[Dataset entries]
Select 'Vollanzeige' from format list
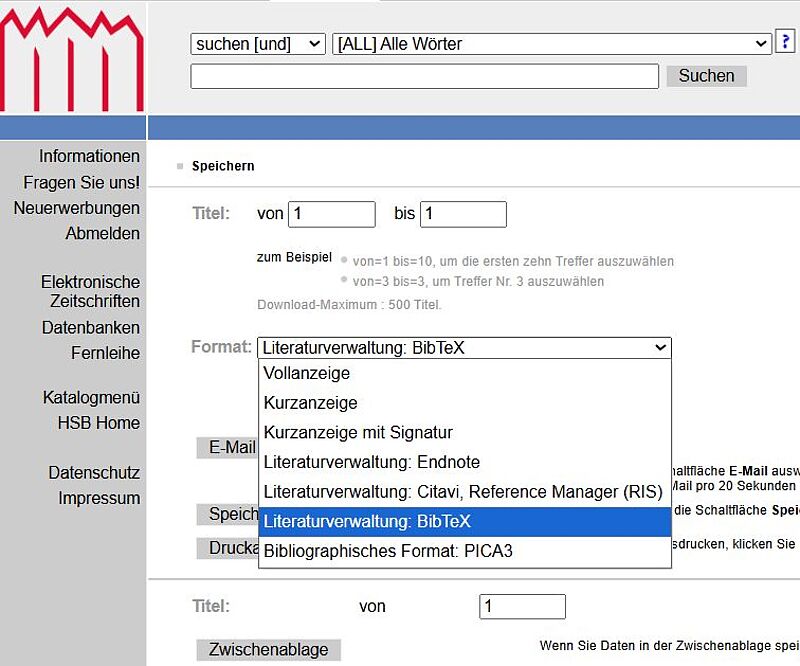307,373
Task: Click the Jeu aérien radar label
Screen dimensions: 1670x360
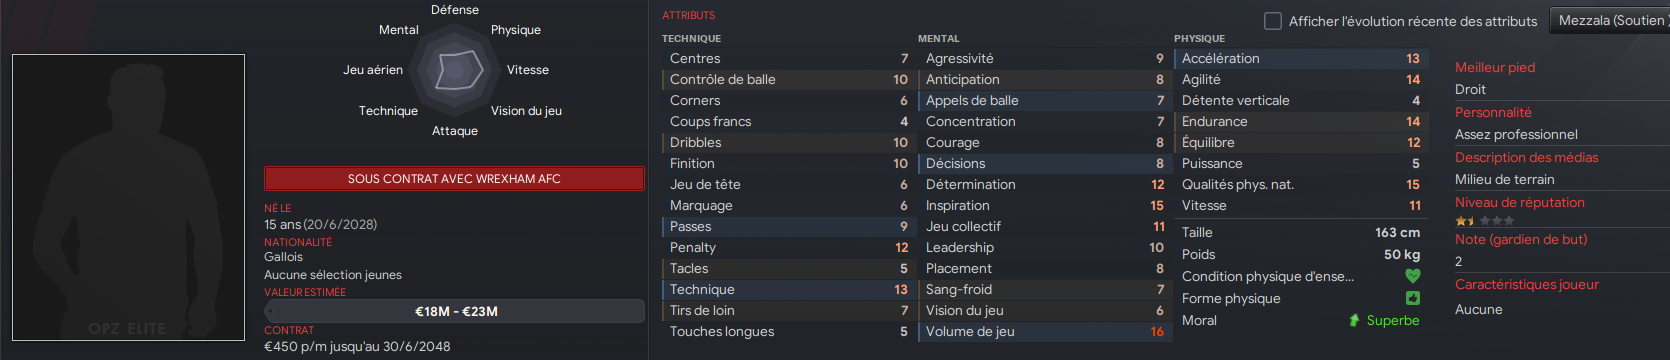Action: (x=373, y=70)
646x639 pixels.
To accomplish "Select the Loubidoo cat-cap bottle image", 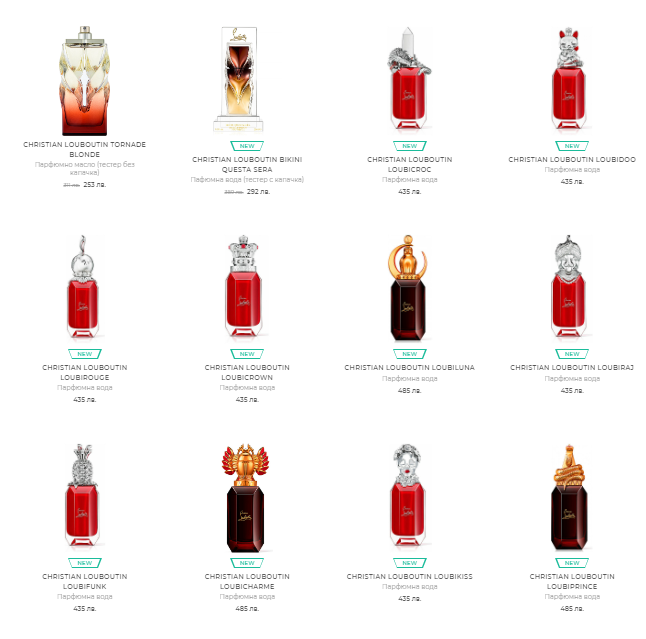I will (569, 79).
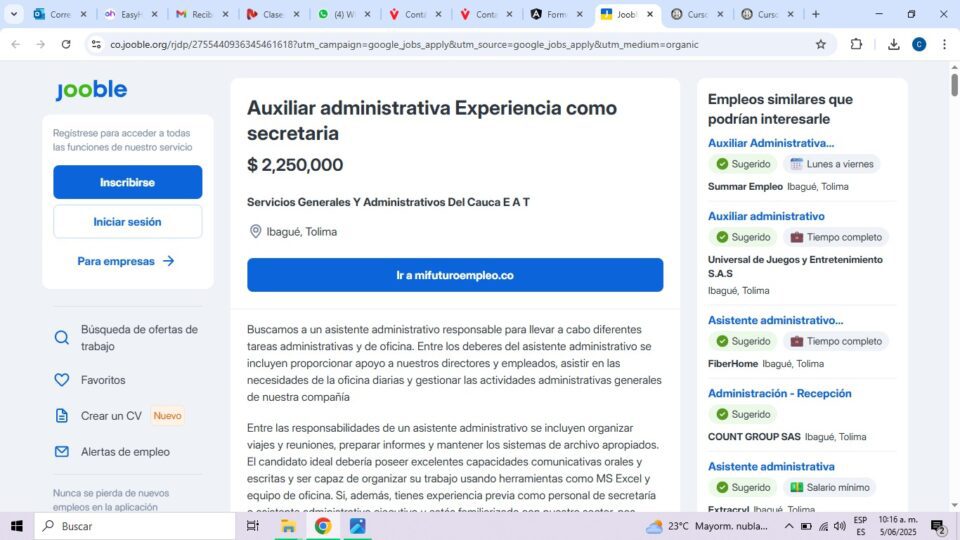Switch to the WhatsApp tab
Screen dimensions: 960x540
point(344,14)
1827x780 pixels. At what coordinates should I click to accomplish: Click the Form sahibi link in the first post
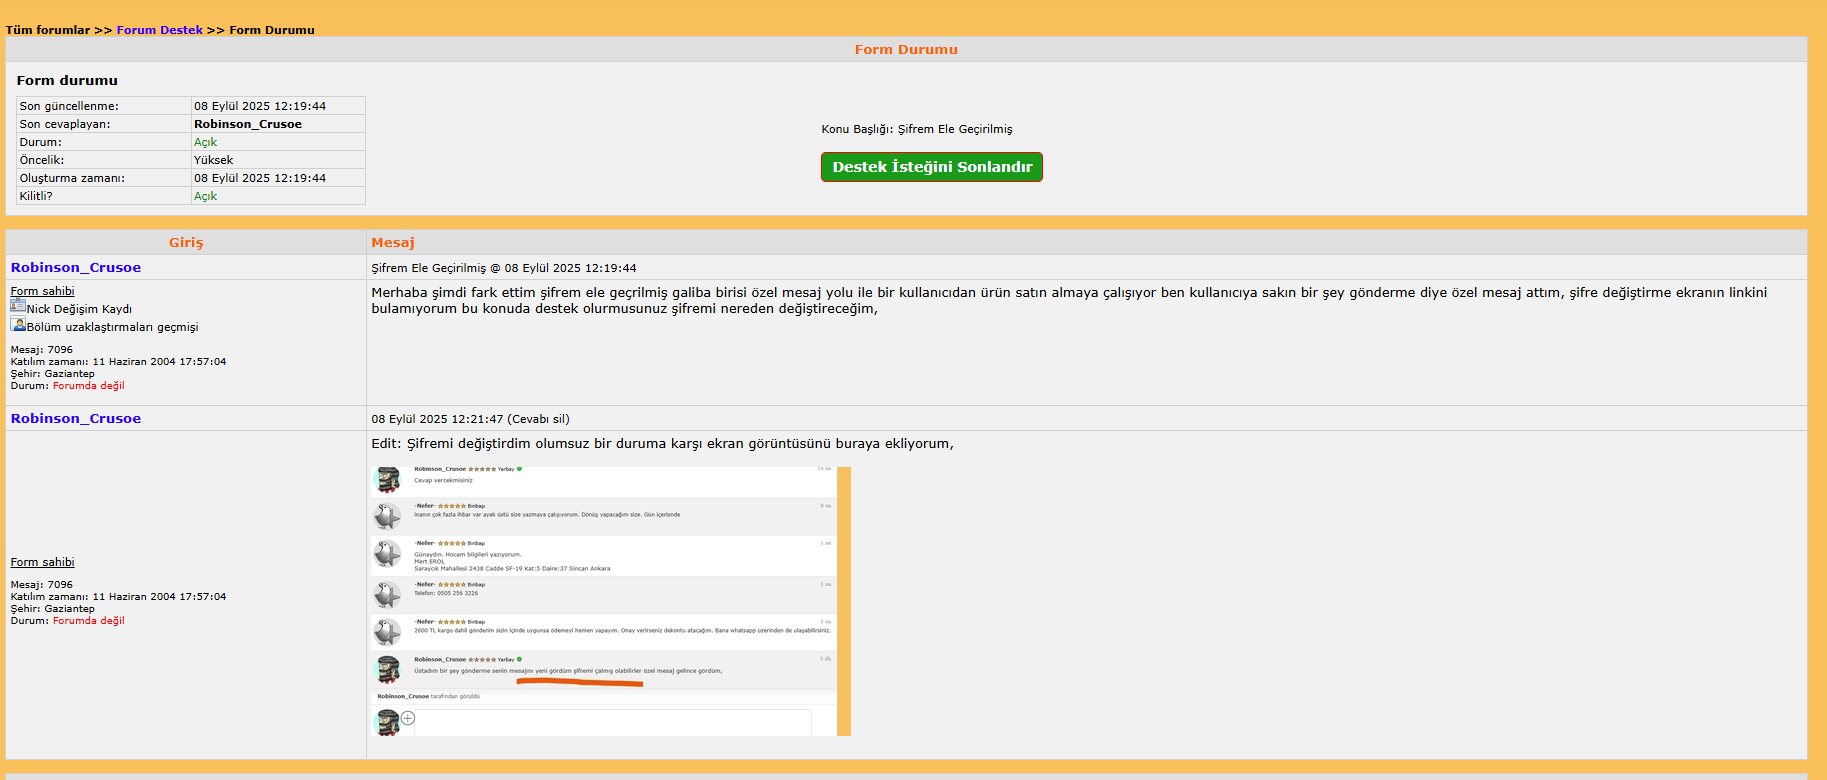point(43,292)
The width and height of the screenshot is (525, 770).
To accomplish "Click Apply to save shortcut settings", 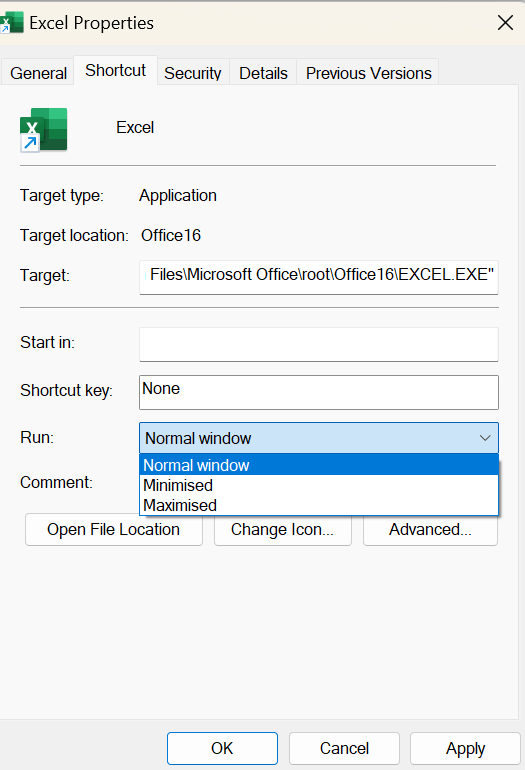I will [x=465, y=748].
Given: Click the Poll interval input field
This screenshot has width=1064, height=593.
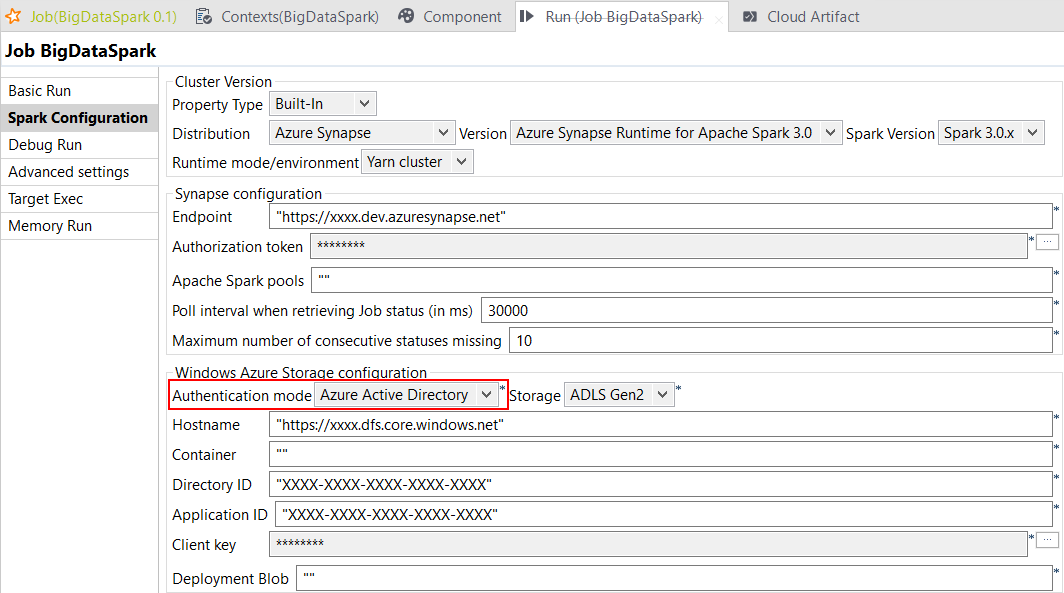Looking at the screenshot, I should tap(766, 311).
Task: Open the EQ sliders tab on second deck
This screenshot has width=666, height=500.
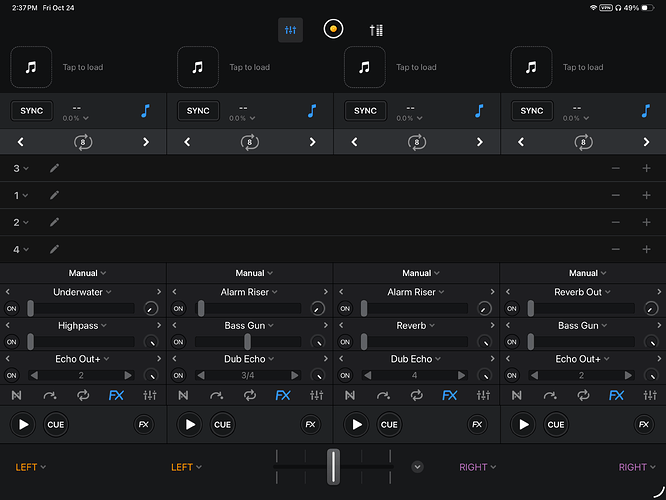Action: (317, 396)
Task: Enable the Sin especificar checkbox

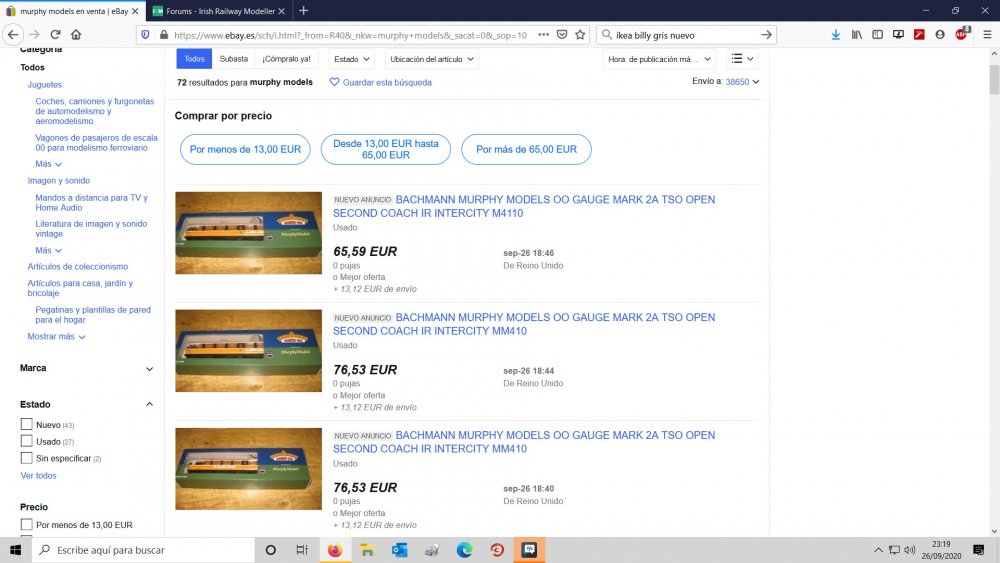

* [Work order]: The word "Task" appears in some lines above. Return every one of those lines.

* [Result for this exercise]:
Task: Click the Jeu aérien radar label
Task: Open the EQ sliders tab on second deck
Task: Enable the Sin especificar checkbox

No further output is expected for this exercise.